[[ Available data, beginning ]]
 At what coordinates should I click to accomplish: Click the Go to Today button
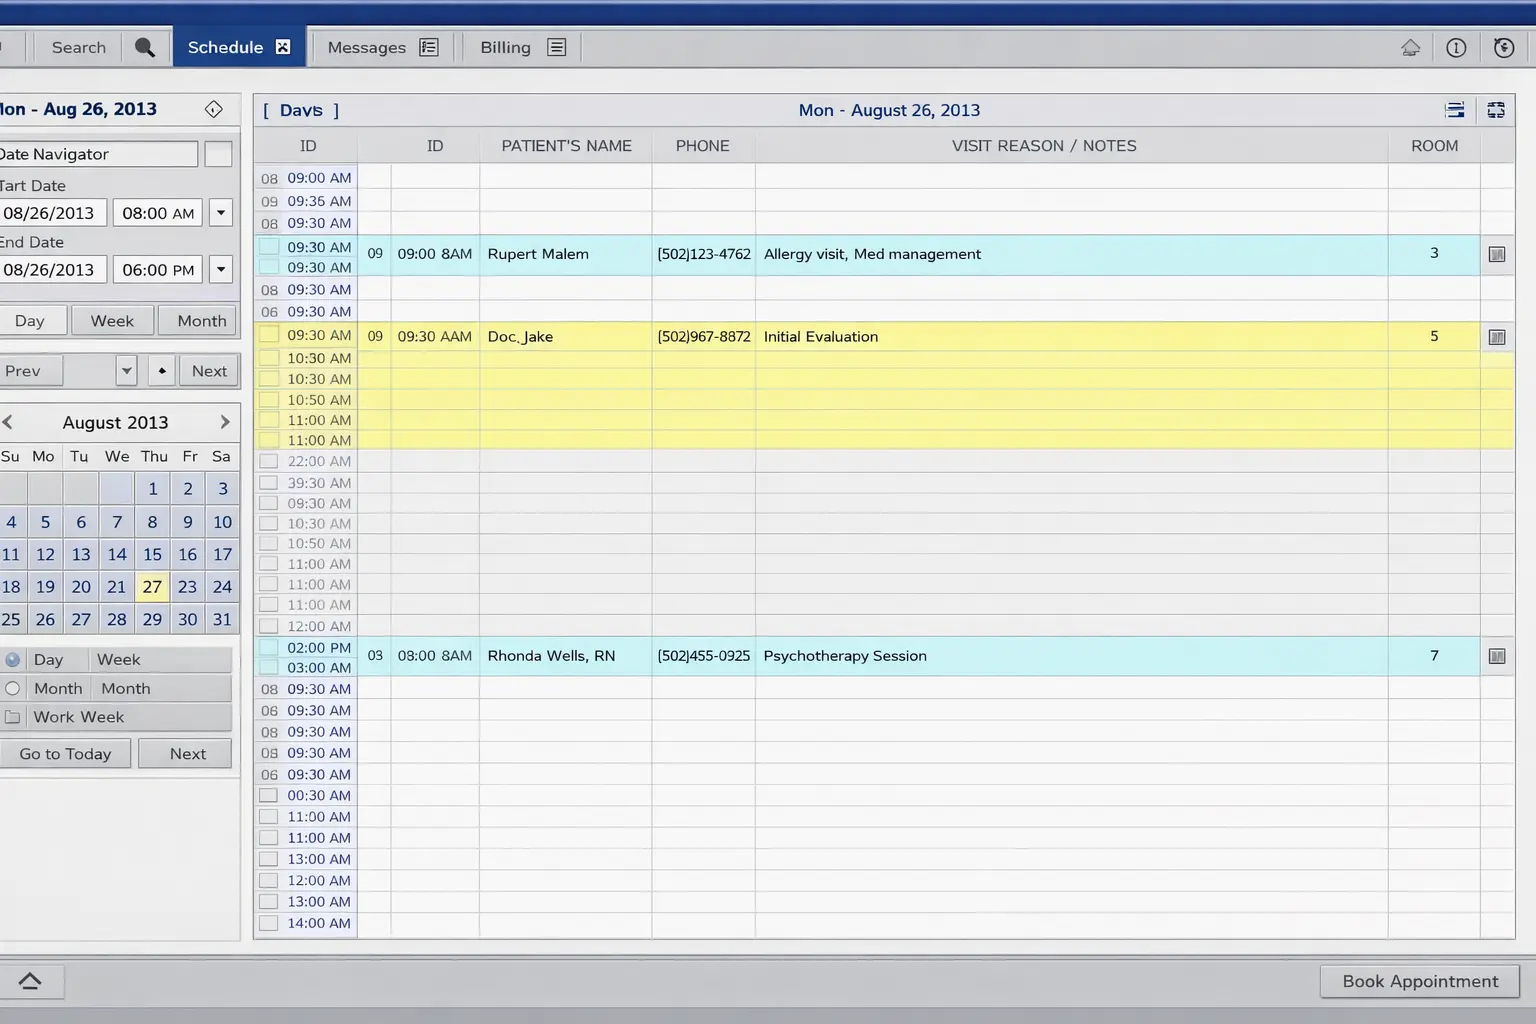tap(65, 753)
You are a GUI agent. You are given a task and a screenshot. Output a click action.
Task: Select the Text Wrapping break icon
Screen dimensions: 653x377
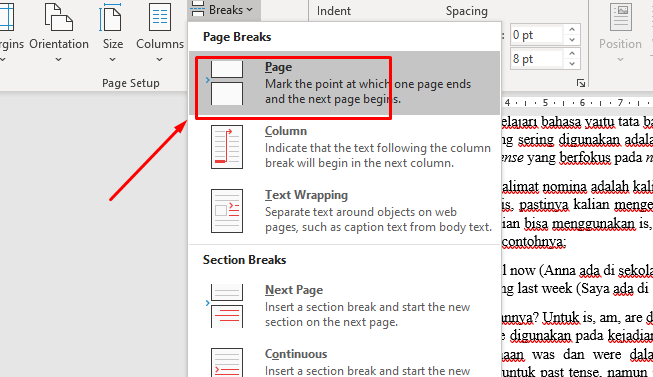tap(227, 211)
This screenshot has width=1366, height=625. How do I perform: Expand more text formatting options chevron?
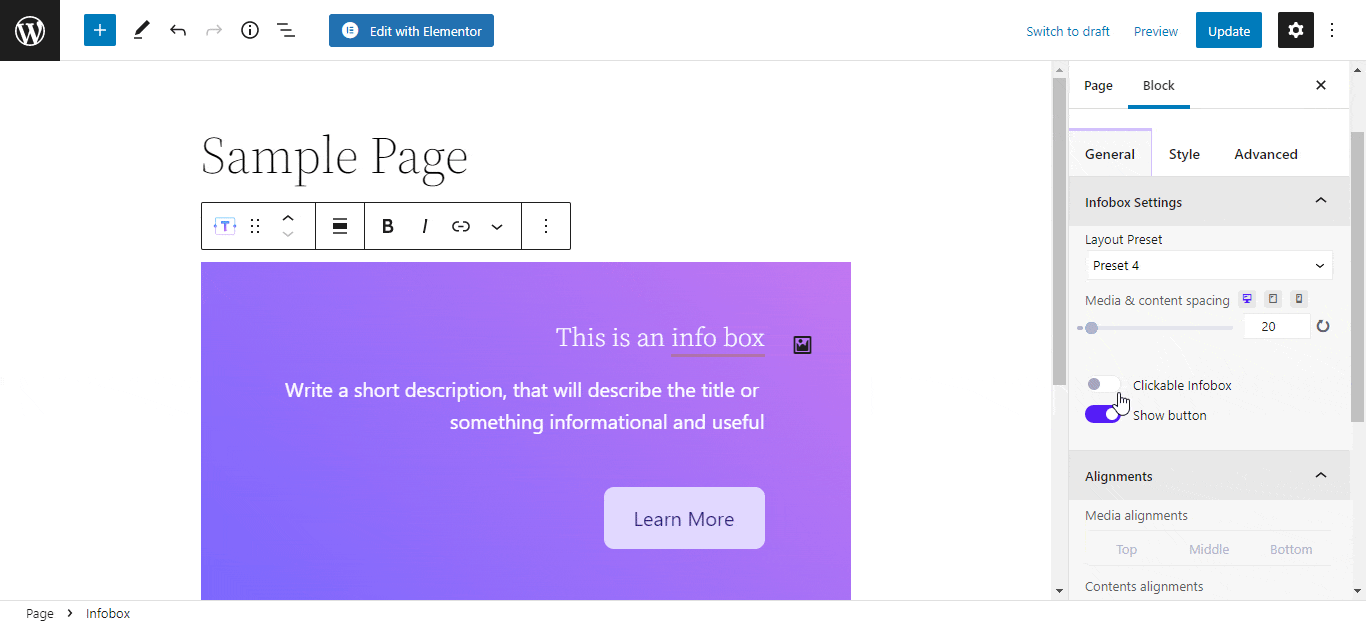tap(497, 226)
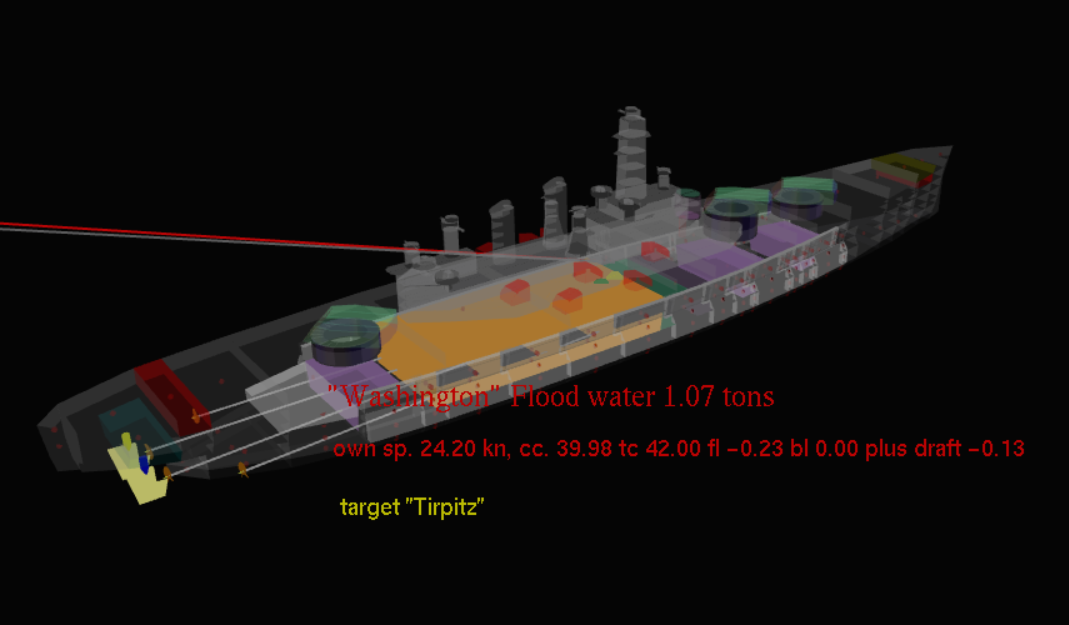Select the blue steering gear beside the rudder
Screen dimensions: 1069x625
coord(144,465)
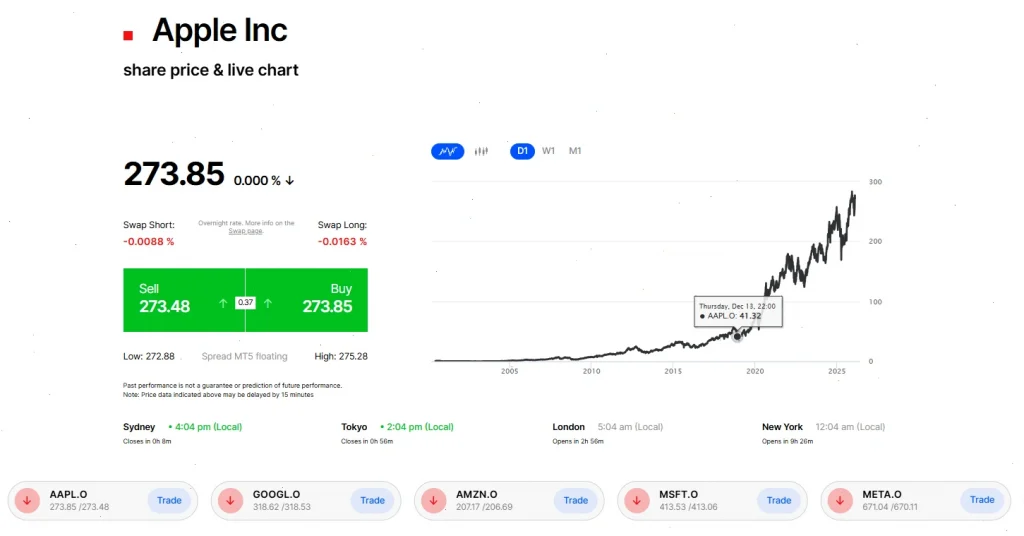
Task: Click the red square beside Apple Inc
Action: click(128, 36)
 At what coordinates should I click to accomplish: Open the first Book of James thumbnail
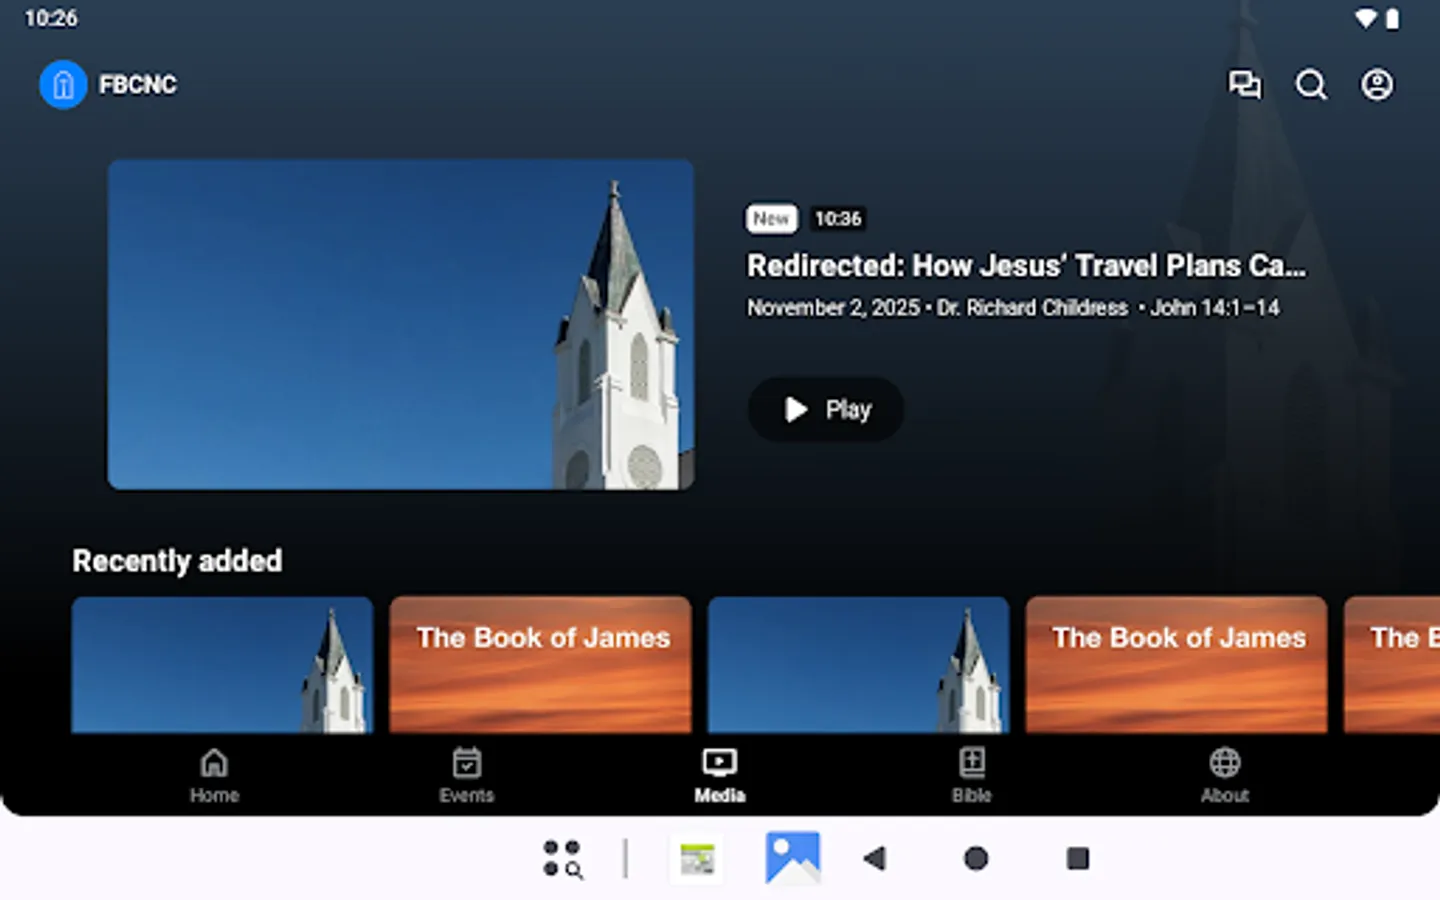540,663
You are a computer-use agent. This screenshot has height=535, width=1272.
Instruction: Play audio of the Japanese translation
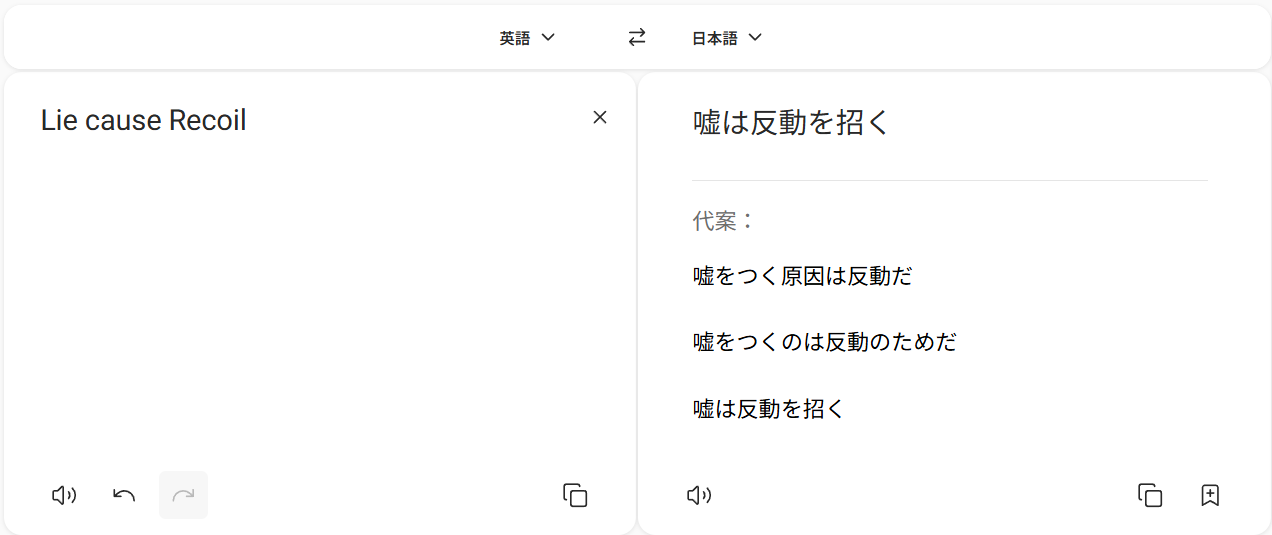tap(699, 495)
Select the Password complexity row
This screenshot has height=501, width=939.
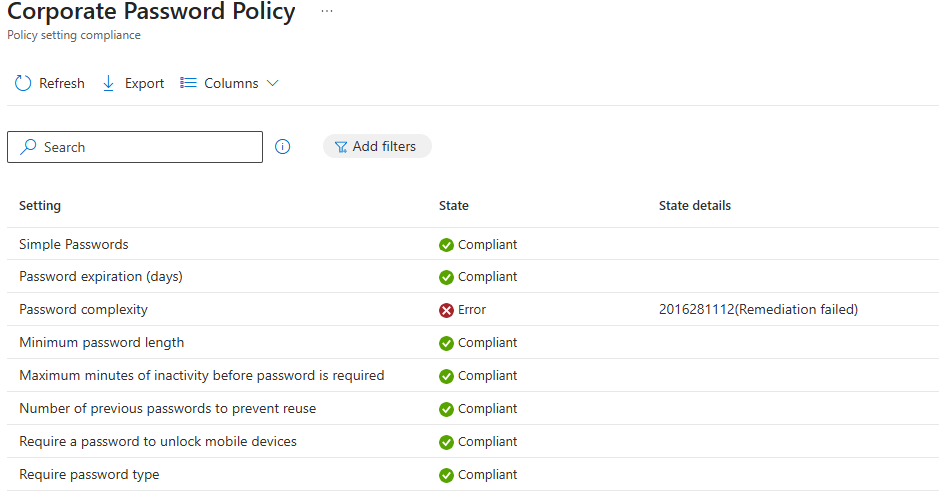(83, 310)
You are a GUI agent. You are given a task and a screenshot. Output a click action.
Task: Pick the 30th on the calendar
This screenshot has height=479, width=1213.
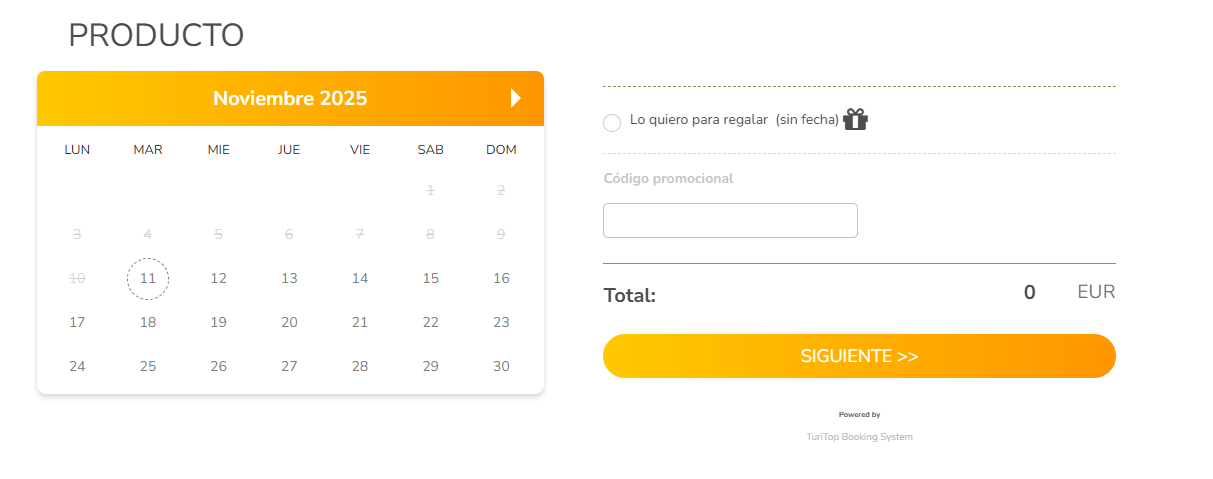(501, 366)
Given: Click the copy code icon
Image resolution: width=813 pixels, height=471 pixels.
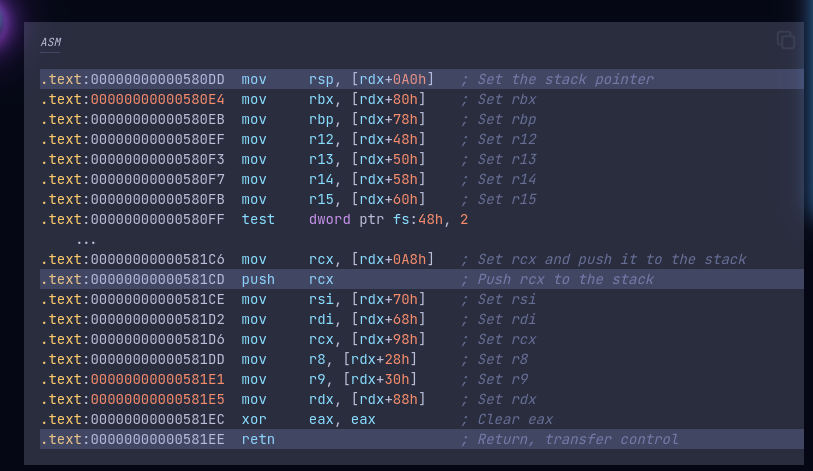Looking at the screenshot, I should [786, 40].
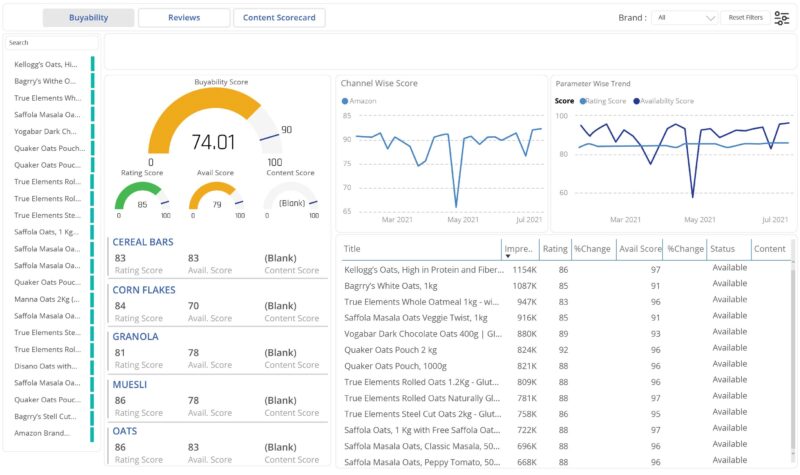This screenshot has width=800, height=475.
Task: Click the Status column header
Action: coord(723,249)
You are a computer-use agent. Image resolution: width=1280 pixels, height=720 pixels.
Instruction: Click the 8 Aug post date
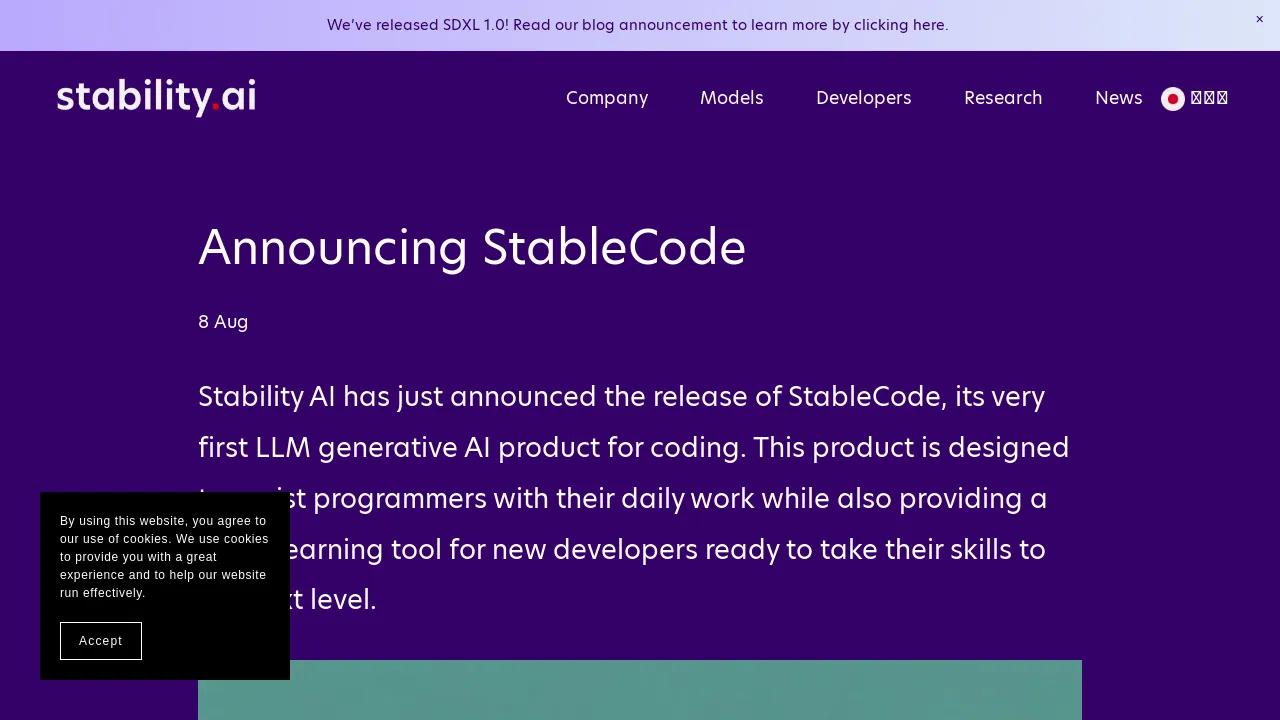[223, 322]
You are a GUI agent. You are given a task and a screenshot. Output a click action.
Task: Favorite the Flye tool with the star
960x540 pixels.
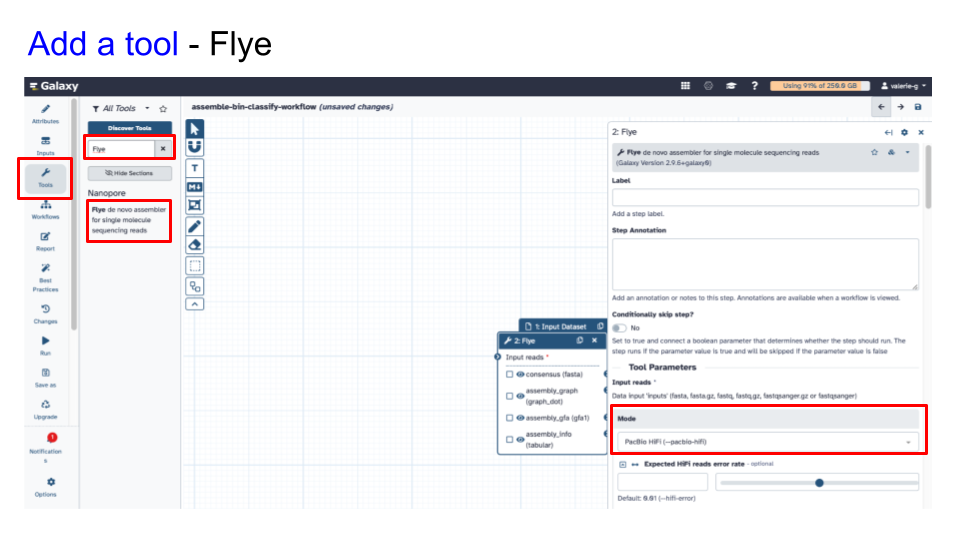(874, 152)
[[ Available data, end ]]
Work instruction:
Determine how many lines in the data include "icon", and let the answer be that number alone.

Answer section:
2